→ **YOUR ASSIGNMENT**
Of the entries below, return only those lines from the line with "Divagaciones de una Poulain (28, 2571)" to the line with "Literatura Juvenil (18, 1183)", exactly, both included.

→ **EXCERPTED RECORDS**
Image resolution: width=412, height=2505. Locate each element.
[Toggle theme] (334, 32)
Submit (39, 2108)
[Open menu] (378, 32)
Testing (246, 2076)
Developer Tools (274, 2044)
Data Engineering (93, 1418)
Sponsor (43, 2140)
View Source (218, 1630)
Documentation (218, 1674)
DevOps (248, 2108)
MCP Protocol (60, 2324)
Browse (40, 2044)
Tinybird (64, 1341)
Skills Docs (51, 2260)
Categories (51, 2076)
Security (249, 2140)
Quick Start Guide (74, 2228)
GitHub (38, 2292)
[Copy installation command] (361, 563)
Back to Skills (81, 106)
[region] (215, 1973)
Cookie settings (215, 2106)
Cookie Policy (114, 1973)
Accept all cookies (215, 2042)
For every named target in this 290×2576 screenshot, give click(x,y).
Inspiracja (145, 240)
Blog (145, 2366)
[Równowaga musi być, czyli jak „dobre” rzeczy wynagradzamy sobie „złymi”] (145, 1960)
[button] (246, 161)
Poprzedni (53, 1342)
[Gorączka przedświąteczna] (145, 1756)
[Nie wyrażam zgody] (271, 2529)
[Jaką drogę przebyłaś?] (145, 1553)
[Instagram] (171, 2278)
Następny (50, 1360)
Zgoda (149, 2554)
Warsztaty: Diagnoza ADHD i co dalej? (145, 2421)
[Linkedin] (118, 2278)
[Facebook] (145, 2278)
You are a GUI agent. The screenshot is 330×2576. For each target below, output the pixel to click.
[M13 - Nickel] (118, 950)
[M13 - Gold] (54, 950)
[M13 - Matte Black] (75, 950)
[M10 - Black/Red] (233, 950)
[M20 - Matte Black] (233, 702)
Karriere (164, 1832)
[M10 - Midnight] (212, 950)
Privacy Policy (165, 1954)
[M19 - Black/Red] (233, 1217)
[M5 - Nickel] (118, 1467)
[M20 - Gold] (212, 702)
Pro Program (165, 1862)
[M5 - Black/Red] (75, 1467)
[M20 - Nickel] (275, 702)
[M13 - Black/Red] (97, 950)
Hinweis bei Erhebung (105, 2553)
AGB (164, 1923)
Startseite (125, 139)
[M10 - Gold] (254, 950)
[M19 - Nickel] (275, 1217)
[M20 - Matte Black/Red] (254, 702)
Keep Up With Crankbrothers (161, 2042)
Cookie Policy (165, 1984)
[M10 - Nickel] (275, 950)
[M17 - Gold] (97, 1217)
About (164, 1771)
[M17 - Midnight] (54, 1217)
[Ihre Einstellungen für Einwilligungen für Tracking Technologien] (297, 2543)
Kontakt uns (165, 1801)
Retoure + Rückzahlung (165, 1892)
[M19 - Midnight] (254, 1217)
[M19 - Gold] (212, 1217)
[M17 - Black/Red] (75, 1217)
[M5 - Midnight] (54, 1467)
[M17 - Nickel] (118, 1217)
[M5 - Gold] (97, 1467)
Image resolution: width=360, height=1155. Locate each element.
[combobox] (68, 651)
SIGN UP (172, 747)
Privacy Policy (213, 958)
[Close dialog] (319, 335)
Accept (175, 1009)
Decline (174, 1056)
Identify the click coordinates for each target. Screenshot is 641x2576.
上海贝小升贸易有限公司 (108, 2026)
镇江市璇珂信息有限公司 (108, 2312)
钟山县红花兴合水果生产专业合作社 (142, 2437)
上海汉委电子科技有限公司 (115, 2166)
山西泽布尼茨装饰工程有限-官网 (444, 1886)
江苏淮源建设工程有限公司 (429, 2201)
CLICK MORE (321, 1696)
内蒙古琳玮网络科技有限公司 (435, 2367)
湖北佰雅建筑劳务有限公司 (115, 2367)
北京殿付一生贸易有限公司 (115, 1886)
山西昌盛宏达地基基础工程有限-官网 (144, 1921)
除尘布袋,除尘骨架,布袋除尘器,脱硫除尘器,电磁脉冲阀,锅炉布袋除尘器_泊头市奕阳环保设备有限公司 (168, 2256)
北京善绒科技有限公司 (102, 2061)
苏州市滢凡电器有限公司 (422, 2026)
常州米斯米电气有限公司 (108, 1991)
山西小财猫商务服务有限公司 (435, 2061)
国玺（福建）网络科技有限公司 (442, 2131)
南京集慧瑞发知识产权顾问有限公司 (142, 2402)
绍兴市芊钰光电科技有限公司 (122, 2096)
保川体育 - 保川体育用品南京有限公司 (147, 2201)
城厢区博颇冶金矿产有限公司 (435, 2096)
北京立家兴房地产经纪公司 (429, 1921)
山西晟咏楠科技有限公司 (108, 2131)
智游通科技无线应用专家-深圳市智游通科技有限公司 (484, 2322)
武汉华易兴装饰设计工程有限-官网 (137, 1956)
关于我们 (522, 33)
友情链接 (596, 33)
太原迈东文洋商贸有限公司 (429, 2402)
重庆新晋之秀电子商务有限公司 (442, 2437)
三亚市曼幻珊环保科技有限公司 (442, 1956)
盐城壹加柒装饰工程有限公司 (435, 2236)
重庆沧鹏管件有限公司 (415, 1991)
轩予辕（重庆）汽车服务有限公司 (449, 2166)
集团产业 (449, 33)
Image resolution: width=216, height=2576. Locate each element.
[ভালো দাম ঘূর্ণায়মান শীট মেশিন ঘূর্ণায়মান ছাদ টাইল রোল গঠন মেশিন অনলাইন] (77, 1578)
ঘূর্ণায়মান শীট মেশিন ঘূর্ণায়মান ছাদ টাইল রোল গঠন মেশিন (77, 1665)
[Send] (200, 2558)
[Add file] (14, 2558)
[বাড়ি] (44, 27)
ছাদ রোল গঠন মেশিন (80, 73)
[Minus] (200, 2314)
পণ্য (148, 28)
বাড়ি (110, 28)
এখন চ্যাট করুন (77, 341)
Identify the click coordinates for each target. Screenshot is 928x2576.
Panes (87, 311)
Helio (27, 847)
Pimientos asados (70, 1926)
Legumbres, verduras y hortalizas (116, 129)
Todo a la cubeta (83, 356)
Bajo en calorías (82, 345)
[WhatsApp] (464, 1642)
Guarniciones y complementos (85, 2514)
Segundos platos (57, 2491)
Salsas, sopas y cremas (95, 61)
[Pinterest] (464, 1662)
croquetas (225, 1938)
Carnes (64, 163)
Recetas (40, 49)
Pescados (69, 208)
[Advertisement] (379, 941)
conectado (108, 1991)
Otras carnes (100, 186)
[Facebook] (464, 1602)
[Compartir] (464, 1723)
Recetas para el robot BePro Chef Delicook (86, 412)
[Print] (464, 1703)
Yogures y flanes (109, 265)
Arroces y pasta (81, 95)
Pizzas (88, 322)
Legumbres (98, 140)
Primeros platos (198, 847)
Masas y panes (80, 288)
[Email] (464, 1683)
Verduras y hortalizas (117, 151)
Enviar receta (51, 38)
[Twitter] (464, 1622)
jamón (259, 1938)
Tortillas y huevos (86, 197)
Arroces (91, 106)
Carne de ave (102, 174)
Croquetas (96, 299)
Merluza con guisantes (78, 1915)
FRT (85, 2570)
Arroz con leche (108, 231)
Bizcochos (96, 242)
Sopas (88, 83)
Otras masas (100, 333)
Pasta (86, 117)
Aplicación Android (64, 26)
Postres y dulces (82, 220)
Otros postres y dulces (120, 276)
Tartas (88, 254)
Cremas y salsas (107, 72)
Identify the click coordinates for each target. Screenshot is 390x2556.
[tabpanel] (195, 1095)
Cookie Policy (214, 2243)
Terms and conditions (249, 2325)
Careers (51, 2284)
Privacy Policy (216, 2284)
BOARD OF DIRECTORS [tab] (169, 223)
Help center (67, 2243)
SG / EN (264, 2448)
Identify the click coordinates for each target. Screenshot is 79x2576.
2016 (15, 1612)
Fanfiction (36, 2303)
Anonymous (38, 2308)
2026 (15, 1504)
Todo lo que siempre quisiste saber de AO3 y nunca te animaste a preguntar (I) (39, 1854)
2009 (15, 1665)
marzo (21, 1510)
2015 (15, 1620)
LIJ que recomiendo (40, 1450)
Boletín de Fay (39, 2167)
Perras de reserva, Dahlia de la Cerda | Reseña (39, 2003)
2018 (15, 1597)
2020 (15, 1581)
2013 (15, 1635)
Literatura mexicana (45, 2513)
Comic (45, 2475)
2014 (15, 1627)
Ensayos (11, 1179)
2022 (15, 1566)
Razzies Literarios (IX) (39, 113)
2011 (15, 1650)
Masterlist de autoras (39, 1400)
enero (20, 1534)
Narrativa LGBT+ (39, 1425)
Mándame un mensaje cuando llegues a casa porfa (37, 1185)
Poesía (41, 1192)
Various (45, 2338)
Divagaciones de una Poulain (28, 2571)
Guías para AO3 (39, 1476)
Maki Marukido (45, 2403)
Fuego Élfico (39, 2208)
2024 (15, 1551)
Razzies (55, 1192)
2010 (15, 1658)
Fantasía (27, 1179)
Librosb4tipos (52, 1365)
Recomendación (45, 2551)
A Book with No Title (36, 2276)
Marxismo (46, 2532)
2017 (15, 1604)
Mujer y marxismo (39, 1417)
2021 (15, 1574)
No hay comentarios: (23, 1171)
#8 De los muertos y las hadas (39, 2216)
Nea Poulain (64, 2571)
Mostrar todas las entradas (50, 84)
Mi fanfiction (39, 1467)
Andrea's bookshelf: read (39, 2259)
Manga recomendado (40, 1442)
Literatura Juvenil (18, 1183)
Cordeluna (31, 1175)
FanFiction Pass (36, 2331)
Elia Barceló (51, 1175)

→ **RESULT OF THE TASK**
Divagaciones de una Poulain (28, 2571)
Guías para AO3 (39, 1476)
Maki Marukido (45, 2403)
Fuego Élfico (39, 2208)
2024 (15, 1551)
Razzies (55, 1192)
2010 (15, 1658)
Fantasía (27, 1179)
Librosb4tipos (52, 1365)
Recomendación (45, 2551)
A Book with No Title (36, 2276)
Marxismo (46, 2532)
2017 (15, 1604)
Mujer y marxismo (39, 1417)
2021 (15, 1574)
No hay comentarios: (23, 1171)
#8 De los muertos y las hadas (39, 2216)
Nea Poulain (64, 2571)
Mostrar todas las entradas (50, 84)
Mi fanfiction (39, 1467)
Andrea's bookshelf: read (39, 2259)
Manga recomendado (40, 1442)
Literatura Juvenil (18, 1183)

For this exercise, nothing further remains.